>>>

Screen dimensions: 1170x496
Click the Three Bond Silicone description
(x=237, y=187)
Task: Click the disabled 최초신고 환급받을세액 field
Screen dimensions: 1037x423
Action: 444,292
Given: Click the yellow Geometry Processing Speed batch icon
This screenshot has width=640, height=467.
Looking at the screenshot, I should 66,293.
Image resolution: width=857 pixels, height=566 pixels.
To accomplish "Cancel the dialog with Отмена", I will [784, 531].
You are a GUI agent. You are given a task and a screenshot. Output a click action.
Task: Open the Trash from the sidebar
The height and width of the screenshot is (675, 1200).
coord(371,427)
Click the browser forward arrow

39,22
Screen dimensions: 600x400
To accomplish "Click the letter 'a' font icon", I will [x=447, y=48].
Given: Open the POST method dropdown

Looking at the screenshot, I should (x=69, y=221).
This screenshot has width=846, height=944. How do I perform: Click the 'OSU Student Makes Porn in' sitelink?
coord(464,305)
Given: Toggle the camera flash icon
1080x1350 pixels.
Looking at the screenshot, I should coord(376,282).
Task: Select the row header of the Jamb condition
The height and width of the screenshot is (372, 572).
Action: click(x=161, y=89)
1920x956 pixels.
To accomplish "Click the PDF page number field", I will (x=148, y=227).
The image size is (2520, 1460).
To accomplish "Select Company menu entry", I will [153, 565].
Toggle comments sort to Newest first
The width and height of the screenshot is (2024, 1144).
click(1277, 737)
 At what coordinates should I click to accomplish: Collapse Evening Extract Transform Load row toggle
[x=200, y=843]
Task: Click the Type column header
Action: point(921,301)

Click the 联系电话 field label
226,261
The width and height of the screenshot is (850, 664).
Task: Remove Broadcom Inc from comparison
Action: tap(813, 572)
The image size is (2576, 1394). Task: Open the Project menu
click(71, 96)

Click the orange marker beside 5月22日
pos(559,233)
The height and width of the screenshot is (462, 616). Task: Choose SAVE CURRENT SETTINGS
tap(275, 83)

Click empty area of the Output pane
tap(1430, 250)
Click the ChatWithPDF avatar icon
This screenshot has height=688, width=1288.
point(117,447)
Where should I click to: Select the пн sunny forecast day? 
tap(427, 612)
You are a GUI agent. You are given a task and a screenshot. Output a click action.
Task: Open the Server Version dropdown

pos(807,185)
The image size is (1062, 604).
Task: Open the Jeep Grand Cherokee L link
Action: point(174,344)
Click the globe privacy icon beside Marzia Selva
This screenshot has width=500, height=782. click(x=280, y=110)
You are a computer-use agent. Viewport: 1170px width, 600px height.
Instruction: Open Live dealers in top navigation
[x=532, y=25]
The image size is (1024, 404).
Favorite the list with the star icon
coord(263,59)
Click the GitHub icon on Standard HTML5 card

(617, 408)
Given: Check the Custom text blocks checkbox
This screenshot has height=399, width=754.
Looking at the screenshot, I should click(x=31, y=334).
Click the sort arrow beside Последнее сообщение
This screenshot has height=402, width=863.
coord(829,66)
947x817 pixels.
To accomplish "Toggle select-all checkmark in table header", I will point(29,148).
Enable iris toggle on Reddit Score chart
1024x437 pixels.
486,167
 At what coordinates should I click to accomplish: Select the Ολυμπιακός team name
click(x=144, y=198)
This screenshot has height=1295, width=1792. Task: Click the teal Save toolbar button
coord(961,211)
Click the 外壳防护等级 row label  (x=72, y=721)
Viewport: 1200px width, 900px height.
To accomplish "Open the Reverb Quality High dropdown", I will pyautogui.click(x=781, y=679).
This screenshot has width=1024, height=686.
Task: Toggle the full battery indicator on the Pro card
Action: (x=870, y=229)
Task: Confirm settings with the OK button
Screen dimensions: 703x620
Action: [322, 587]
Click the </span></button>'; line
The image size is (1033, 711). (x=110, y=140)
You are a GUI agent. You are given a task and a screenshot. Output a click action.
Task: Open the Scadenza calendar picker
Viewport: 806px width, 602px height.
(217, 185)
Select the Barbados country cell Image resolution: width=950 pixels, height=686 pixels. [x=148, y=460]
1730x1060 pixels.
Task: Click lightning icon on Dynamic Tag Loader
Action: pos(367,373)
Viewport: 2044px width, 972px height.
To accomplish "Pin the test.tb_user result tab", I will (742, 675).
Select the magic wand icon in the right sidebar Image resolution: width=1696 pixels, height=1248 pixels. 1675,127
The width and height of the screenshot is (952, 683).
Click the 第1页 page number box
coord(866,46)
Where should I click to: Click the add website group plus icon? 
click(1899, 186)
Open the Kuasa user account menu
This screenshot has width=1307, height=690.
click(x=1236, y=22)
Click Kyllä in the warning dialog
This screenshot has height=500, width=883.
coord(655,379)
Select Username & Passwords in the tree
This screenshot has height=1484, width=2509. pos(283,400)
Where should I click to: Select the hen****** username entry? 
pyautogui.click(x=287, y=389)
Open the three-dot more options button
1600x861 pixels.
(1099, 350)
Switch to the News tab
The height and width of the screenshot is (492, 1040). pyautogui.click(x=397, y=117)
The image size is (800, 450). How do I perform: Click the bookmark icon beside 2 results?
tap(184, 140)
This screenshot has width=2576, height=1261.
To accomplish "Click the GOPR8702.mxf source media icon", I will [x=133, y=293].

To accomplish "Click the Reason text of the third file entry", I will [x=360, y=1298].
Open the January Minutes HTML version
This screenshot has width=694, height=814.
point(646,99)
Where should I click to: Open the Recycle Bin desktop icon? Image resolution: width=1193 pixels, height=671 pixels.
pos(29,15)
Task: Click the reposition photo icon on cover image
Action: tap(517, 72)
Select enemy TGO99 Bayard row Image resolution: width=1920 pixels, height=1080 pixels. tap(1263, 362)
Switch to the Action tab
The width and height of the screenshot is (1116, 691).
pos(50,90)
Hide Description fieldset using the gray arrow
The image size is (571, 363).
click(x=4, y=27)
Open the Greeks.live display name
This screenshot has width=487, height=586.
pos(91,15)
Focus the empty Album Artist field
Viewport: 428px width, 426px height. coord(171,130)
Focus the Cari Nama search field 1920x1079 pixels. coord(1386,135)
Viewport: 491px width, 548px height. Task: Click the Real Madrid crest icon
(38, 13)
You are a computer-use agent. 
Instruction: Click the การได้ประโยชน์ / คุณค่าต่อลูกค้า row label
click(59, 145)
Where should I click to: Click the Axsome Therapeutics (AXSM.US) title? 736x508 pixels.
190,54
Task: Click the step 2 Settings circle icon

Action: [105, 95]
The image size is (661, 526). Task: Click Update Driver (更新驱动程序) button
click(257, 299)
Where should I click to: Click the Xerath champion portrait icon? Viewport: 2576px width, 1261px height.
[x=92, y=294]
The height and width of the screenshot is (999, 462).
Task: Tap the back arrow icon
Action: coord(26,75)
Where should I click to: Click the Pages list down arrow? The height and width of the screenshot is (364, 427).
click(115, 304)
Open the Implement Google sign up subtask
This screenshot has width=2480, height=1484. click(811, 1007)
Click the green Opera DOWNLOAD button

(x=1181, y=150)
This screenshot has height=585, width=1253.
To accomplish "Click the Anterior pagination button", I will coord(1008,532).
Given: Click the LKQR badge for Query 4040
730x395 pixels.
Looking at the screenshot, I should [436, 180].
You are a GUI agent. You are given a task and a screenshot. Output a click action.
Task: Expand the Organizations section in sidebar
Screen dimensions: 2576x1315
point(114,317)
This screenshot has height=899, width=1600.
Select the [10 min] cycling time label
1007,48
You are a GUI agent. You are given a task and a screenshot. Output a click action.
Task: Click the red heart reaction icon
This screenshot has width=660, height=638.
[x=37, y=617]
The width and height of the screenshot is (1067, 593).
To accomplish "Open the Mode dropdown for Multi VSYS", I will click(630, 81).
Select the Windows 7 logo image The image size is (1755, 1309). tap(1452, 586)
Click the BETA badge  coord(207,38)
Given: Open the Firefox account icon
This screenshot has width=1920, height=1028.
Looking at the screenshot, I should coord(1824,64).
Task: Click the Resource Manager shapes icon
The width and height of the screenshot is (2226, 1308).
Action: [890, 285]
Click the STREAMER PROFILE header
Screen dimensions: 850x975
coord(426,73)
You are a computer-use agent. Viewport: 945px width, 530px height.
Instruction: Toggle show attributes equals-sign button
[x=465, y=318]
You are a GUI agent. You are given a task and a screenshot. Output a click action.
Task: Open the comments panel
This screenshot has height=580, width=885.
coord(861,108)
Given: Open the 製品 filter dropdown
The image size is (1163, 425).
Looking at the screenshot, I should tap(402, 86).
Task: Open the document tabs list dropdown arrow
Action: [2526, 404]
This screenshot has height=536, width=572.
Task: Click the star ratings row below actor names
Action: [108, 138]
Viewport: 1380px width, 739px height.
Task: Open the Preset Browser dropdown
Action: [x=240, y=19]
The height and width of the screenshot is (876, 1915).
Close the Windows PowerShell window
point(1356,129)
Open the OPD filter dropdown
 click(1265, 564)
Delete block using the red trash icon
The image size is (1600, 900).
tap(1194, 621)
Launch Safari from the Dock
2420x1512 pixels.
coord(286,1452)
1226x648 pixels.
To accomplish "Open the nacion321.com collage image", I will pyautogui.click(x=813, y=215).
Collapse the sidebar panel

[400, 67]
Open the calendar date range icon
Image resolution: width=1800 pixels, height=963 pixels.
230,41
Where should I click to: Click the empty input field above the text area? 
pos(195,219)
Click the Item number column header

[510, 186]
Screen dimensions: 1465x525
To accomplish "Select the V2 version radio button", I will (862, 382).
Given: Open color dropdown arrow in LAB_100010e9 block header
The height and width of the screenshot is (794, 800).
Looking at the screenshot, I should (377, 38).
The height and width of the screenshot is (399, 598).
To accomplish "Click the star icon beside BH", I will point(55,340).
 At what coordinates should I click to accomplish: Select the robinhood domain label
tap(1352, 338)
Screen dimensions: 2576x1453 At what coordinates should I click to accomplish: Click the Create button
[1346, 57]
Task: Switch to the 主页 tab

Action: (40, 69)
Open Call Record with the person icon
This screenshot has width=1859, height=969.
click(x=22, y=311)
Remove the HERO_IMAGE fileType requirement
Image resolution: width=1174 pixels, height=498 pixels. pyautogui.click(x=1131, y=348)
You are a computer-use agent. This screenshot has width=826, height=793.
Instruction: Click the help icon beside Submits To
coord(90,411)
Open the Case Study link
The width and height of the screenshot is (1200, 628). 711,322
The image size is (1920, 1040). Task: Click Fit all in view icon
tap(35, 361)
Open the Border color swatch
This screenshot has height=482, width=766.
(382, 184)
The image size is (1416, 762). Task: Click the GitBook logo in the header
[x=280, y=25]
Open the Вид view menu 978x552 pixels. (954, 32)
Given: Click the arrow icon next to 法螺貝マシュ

<<<

Count how many lines of the material above contain the string "menu", treating uppercase and lowercase as different. Reply with only the number.

4